Le 4 avril, les parlementaires de gauche ont exposé leurs argumentations pendant un peu plus d’une heure, tweetant quelques photos. La publicité de la procédure s’arrête là. Selon le professeur de droit public Benjamin Morel, interrogé par Public Sénat, « le président (du Conseil constitutionnel, ndlr) nomme un rapporteur sur le texte », avant « un débat sur le rapport et la proposition de décision. On l’amende, on la transforme ». Puis vient l’heure du vote et « une fois que le texte de la décision est voté, l’ensemble du Conseil l’assume ». Le tout à huis clos.

« Normalement, les votes ne sont pas rendus publics. Mais on peut avoir des indications plus tard, dans les archives, où sont publiés les verbatims des débats », ajoute le spécialiste. Plus tard, très tard : il faut en effet attendre 25 ans avant que les échanges soient rendus publics.
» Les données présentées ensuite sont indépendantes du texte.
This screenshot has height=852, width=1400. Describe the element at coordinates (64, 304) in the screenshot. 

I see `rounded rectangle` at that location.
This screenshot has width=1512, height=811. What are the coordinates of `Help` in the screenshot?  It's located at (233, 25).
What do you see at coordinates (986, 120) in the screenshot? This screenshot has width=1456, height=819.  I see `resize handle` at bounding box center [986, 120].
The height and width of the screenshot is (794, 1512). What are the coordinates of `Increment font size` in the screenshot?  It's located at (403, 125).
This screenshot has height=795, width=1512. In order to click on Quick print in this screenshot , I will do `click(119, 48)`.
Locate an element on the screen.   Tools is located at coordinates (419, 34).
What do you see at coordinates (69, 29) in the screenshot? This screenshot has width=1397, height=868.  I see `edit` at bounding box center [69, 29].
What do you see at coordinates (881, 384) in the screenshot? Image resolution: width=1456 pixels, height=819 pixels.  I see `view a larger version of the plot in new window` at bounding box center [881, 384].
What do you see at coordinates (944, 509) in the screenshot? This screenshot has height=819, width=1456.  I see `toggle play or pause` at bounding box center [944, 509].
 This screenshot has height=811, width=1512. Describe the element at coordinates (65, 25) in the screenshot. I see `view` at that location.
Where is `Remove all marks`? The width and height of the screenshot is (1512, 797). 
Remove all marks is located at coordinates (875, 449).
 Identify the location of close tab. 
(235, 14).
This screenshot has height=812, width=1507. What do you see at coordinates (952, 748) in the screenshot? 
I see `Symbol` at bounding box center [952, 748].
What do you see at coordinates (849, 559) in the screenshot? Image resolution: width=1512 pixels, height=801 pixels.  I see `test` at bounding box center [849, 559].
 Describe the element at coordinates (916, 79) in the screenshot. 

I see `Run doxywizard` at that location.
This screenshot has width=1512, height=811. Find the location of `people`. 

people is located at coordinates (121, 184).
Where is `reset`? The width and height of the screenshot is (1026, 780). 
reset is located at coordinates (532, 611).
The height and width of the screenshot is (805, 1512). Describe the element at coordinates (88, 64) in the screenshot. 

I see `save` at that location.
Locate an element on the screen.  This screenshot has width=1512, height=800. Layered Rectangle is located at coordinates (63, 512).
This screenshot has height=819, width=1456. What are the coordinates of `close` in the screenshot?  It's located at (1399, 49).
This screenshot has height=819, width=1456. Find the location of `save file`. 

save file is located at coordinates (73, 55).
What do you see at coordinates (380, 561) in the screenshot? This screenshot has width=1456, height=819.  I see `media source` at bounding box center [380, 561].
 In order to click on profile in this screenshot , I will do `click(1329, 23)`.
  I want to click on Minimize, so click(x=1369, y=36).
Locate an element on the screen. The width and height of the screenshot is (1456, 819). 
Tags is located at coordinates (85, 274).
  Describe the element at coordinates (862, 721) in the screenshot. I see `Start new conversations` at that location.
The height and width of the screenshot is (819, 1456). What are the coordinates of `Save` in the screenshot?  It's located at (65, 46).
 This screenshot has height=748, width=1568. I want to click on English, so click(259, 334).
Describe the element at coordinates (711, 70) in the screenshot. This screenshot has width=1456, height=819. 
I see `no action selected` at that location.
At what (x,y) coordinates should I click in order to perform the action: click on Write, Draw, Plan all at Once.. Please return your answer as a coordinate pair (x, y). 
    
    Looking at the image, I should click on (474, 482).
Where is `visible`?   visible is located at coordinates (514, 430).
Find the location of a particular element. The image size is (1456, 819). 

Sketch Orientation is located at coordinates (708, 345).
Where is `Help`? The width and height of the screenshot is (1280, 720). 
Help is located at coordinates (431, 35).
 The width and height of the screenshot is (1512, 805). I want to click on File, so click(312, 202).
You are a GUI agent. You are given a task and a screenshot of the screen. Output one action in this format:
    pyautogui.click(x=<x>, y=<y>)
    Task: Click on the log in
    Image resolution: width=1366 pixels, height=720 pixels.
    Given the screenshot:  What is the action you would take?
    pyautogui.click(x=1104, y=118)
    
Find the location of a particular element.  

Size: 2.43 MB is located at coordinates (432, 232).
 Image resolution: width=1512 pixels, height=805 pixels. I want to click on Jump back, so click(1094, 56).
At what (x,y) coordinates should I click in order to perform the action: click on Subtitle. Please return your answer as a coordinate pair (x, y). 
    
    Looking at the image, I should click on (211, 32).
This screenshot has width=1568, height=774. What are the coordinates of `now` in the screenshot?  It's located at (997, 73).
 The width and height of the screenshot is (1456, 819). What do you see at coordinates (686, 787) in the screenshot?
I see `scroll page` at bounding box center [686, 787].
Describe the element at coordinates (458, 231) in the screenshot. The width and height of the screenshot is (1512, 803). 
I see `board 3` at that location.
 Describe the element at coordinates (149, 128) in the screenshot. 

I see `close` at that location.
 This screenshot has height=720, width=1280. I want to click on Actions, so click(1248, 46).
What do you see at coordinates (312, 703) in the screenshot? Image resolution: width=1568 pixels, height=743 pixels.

Cette procédure, ainsi que la composition du Conseil constitutionnel, pousse d’ores et déjà les opposants à la réforme à prendre les devants, en assurant que même en cas de validation par les Sages, la mobilisation contre le texte continuera. « La composition du Conseil constitutionnel est politique. La vraie question, c’est comment Laurent Fabius et les autres membres du conseil souhaitent marquer l’histoire par leur décision », résume mi-figue mi-raisin le député LFI Hadrien Clouet.